• [PROBLEM DETAILS] In the piece on Greece's 2015 bailout deal, how much is placed in the special privatization fund as collateral?

The Syriza-led government's recent agreement to negotiate another debt bailout will entail further austerity measures and reforms that will result in internal party divisions and weakened public support for the government, writes Lara Sierra-Rubia.

After months of negotiations, the Greek government narrowly avoided an exit from the Eurozone on 13 July, as 17 hours of tense talks in Brussels culminated in a provisional bailout agreement between Greece and its creditors. In the days following, the European Central Bank and European Union pledged emergency funding and bridge loans to sustain the country until a full three-year bailout is finalised. While the agreement has prevented Greece from leaving the Eurozone, the terms of the deal are stringent. In exchange for funding worth up to EUR 86 billion, Greece has agreed to significant pension adjustments, increases to Value Added Taxes (VAT), a complete overhaul of its collective bargaining system, measures to liberalise its economy and tight restrictions on public spending. The Greek government has also agreed to appropriate EUR 50 billion of public assets in a special privatisation fund to act as collateral on the deal.

These conditions are the antithesis of the Syriza government’s far-left objectives. Calling for major economic reform in the country, the party was elected to power on an anti-austerity ticket in an early election in January 2015. Initial populist proposals included raising the minimum wage, rolling back privatisations, re-hiring persons retrenched from the public sector during previous austerity programmes, the halting of pension cuts, and increasing social benefits. However, with EUR 320 billion in debt, Greece was in no position to enact these proposals nor bargain with the Eurozone. On the contrary, Syriza’s vociferous anti-German rhetoric throughout the talks – including calls for Germany to pay further World War II reparations – gave Eurozone members, such as Germany and France, resolve to harden their stance towards Greece.

Following this failure in diplomacy, Greece held a referendum over the proposed bailout deal in early July. While Prime Minister Alexis Tsipras claimed that the referendum would give Greece more leverage in negotiations, the vote had the opposite effect as both global markets and the international community interpreted the poll as a vote on a ‘Grexit’. The referendum triggered a slump in the European stock market and although the vote resoundingly rejected the tabled bailout package, the government ignored the results. International creditors interpreted this backtrack as an indication of Greece’s lack of power to dictate any meaningful terms of the deal. The Greek government’s capricious and unrealistic negotiation strategy ultimately pushed the country into a position where it was forced to agree to terms that are more draconian than the bailout conditions rejected in the referendum.

• [PROVIDED MATERIAL]
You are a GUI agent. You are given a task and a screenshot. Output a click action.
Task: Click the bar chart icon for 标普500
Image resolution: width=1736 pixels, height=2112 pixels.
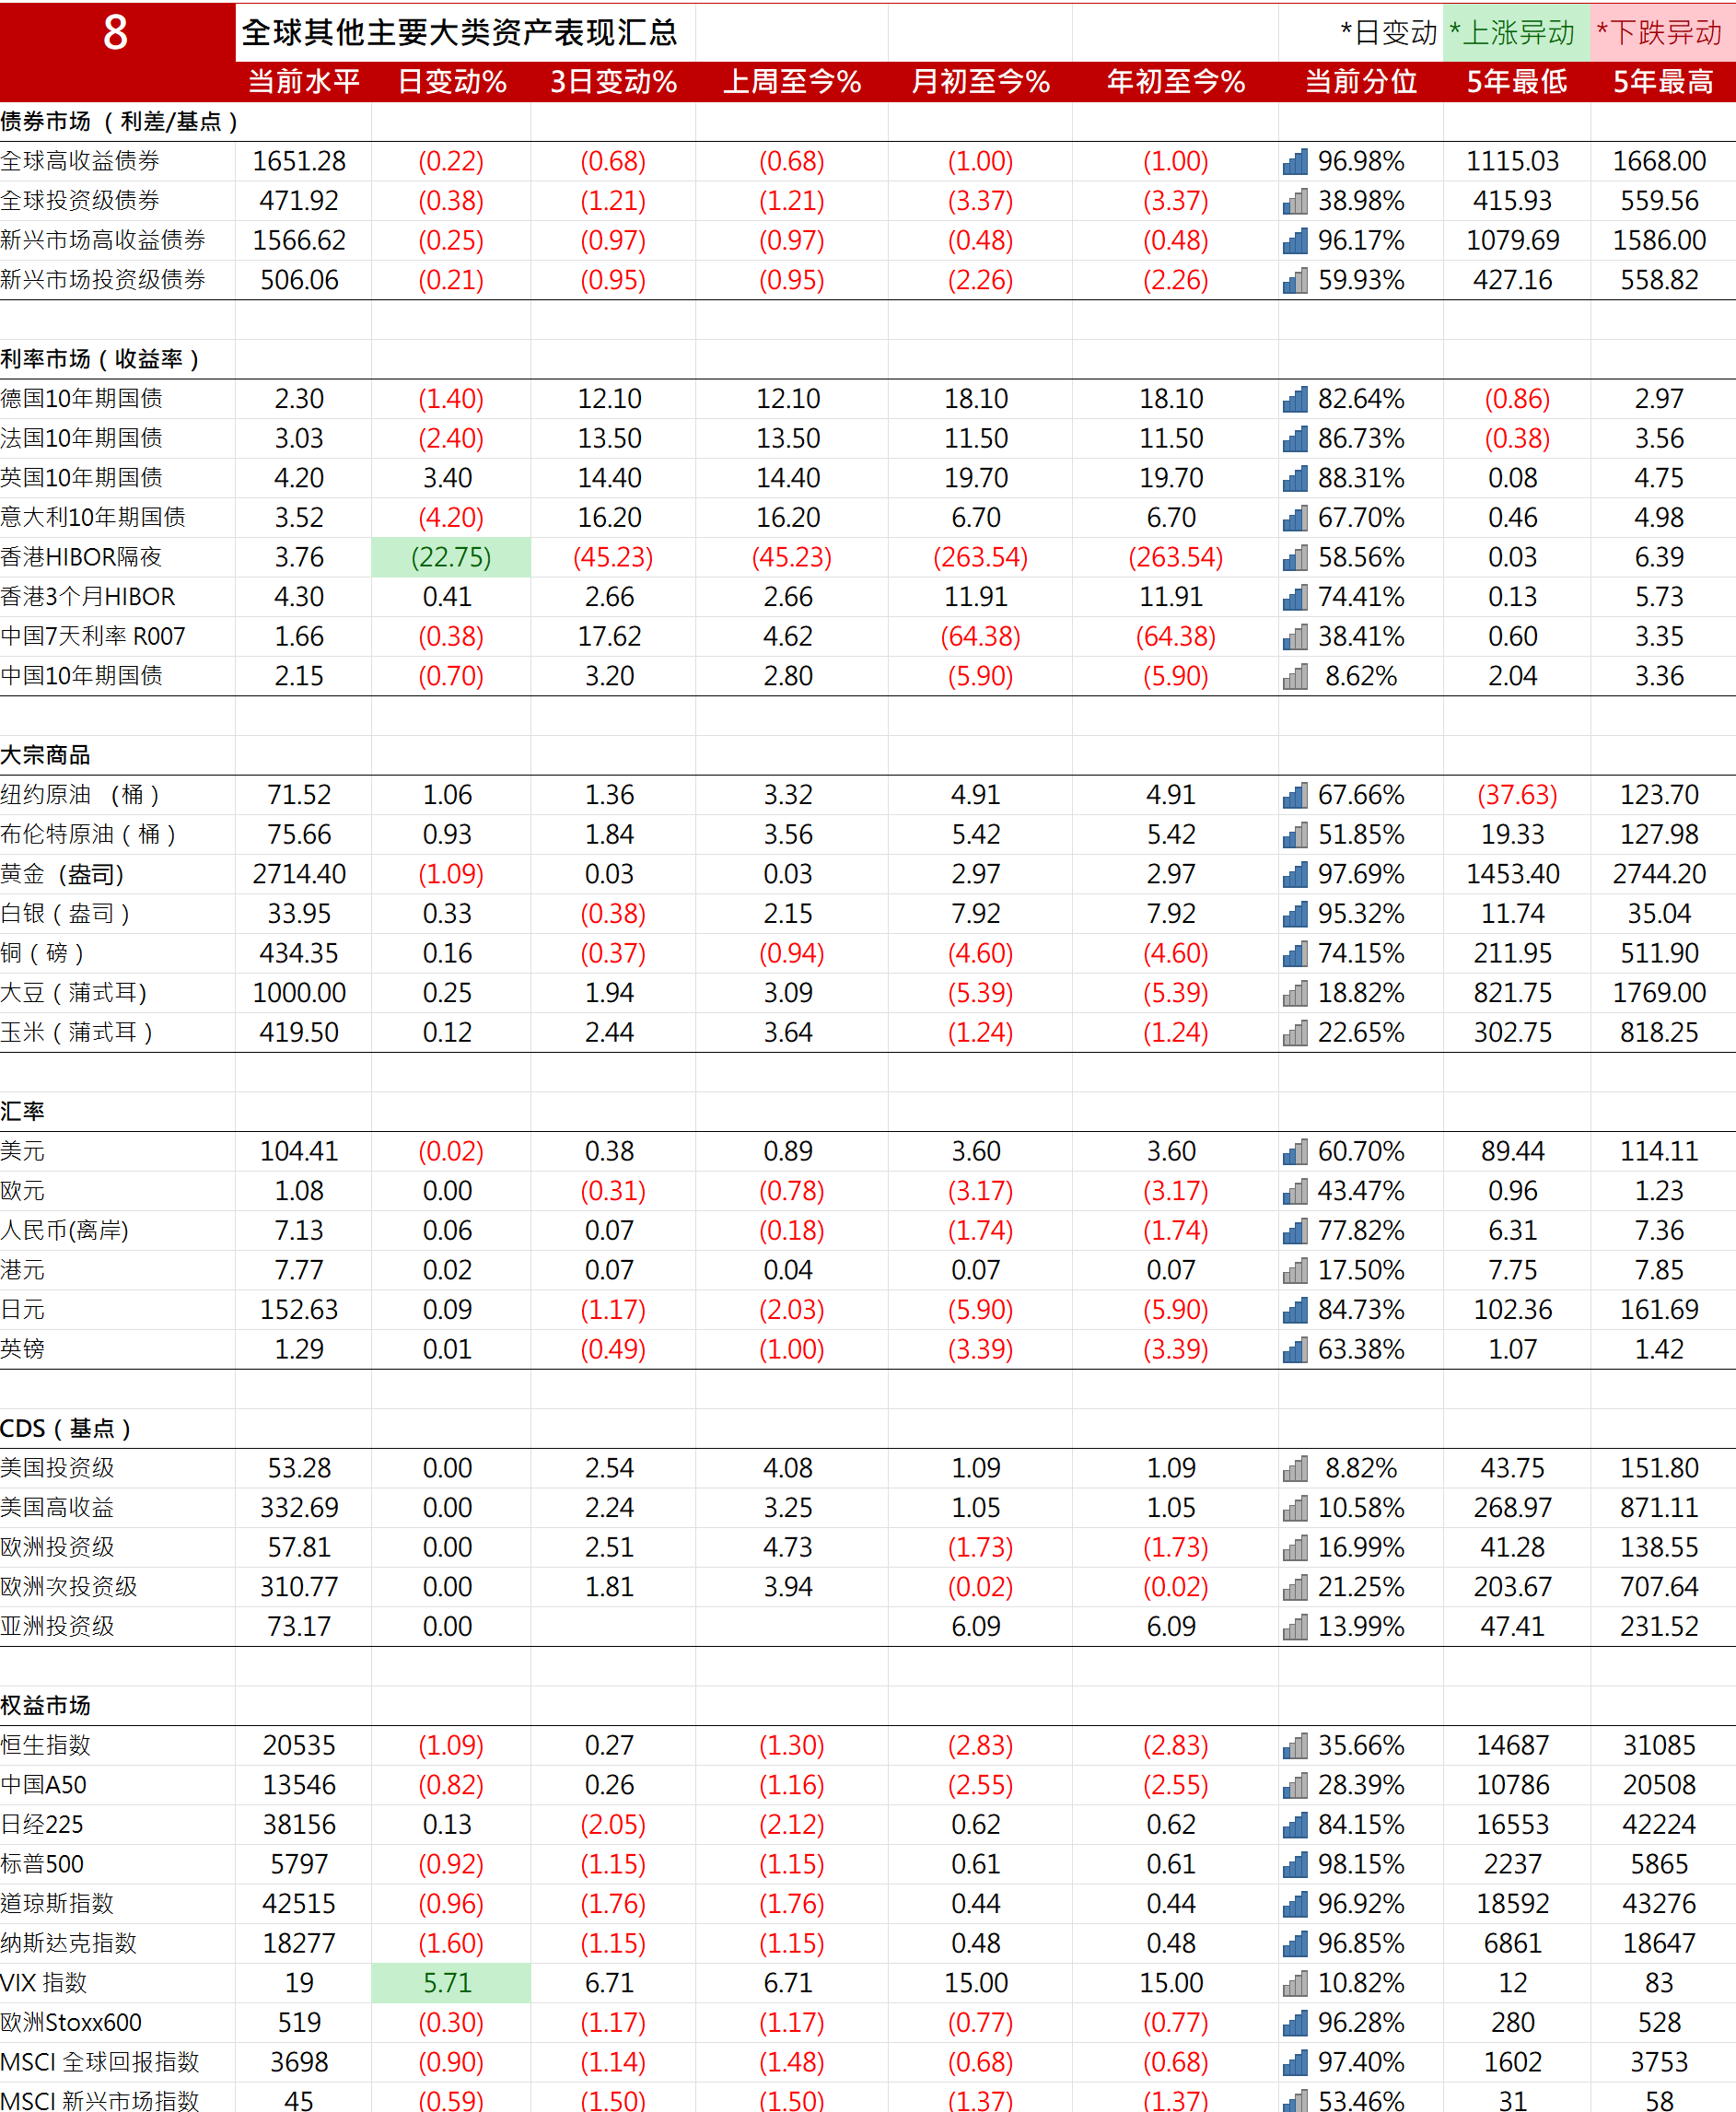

• [COMPLETED EXERCISE] EUR 50 billion of public assets.